In Leipzig haben wir versucht, durch interkommunale Zusammenarbeit gewerbliche Entwicklungen synergetisch abzugleichen. Wir brauchen diese regionale Kooperation auch für neue Wohnformen. Denn wir werden das Wachstum nicht mehr abfedern, und wenn alles in die Stadt drängt, dann drohen wir zu ersticken.

Luther: Was ist die größte Herausforderung der interkommunalen Zusammenarbeit bzw. im Zusammenspiel zwischen den großen Städten und kleineren und mittleren Gemeinden im Umland?

Jung: Eine entscheidende Rolle spielt der öffentliche Nahverkehr. Solange wir den öffentlichen Nahverkehr in direkter Beziehung zu der Großstadt haben, funktionieren die Verbindungen sehr gut. Hervorragendes Beispiel ist zum Beispiel Delitzsch, wo die S-Bahn direkt fährt. Sie steigen ein und sind in 20 Minuten in Leipzig – das ist schneller als mit dem Auto.

Den öffentlichen Nahverkehr einzubinden, die Innenstadt autoarm bis autofrei zu gestalten und dabei zugleich Wohnen wieder möglich zu machen, ist eine entscheidende Stellschraube.

Luther: Derzeit wird der Autoverkehr in der Innenstadt ja noch zusätzlich und immer stärker erhöht durch Logistiker mit Transportfahrzeugen. Haben Sie da ein Zukunftsszenario, wie es sich entwickelt, wie das 2030 aussehen wird oder aussehen könnte?

Jung: Die Logistiker, die uns mit Waren beliefern, sind eigentlich nicht unser Verkehrsproblem.

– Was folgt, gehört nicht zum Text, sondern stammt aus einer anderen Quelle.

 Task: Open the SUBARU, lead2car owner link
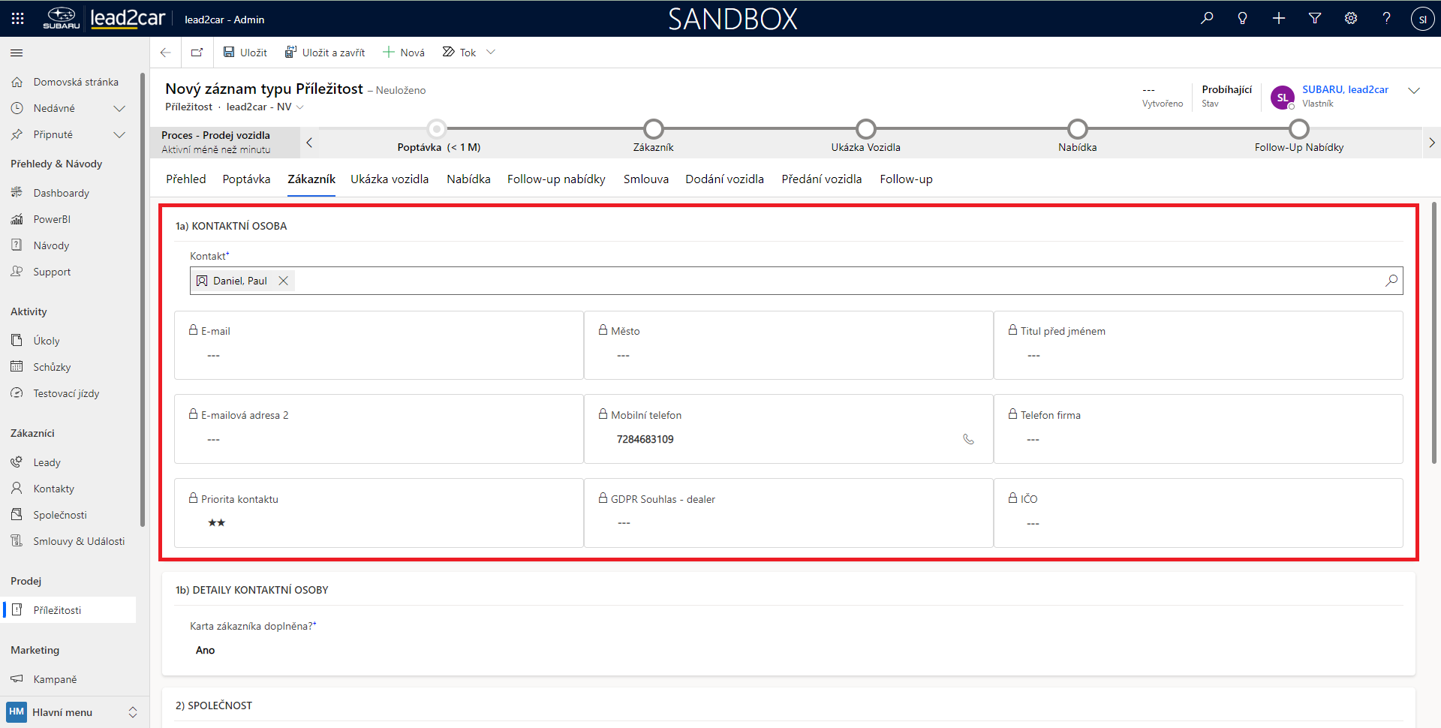pos(1345,89)
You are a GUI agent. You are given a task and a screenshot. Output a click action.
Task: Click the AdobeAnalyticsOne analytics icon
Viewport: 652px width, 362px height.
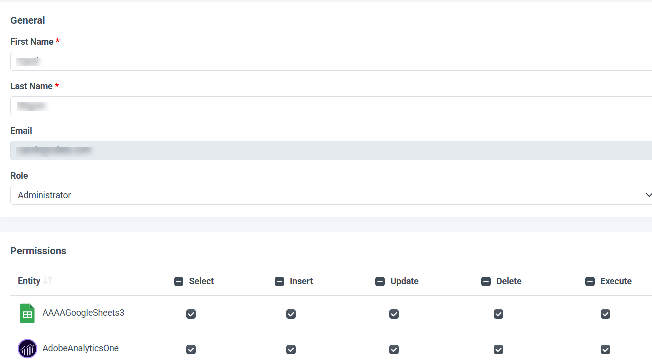point(27,349)
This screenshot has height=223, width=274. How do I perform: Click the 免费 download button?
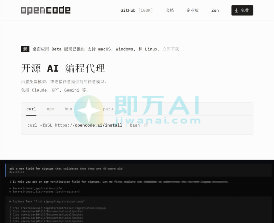(242, 10)
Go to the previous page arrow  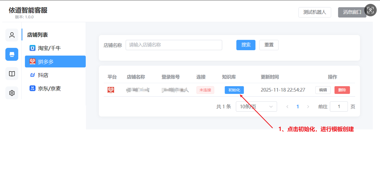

Klar parken die oft in der zweiten Reihe, klar machen sie die Warnblinkanlage an und schmeißen die Pakete raus, stehen auf dem Fahrradweg. Aber sie sind nicht die Schuldigen der gesamten Verkehrssituation, sondern der Individualverkehr ist es, woran unsere Städte ersticken. Das kann man gut an folgendem Beispiel verdeutlichen: Ich glaube, dass es ökologischer ist, den Bringdienst zu nutzen, anstatt dass jeder seine Kiste Bier selbst holt.

Zugleich wird man die großen logistischen Herausforderungen wahrscheinlich nur über Hubs lösen, wo man mit unterschiedlichen Modellen je nach Situation agiert. Wie etwa in Amsterdam, mit den Lastenbooten in den Grachten, in Barcelona sind es kleine Fahrzeuge, die genau durch die kleinen Gassen der Altstadt passen. Oder in Leipzig könnte es als Vision die Straßenbahn sein, die von einem Hub zum anderen Waren transportiert, die dort wieder mit Elektromobilität verteilt werden können. Ich glaube, in 20 bis 30 Jahren wird man viel stärker auf logistische Zentren setzen, die die Verteilung organisieren. Aber ich glaube nicht, dass die Elektromobilität die letzte Antwort beziehungsweise Lösung ist.

Luther: Wie sehen Sie das Potenzial für neue Mobilitätskonzepte wie zum Beispiel Drohnen?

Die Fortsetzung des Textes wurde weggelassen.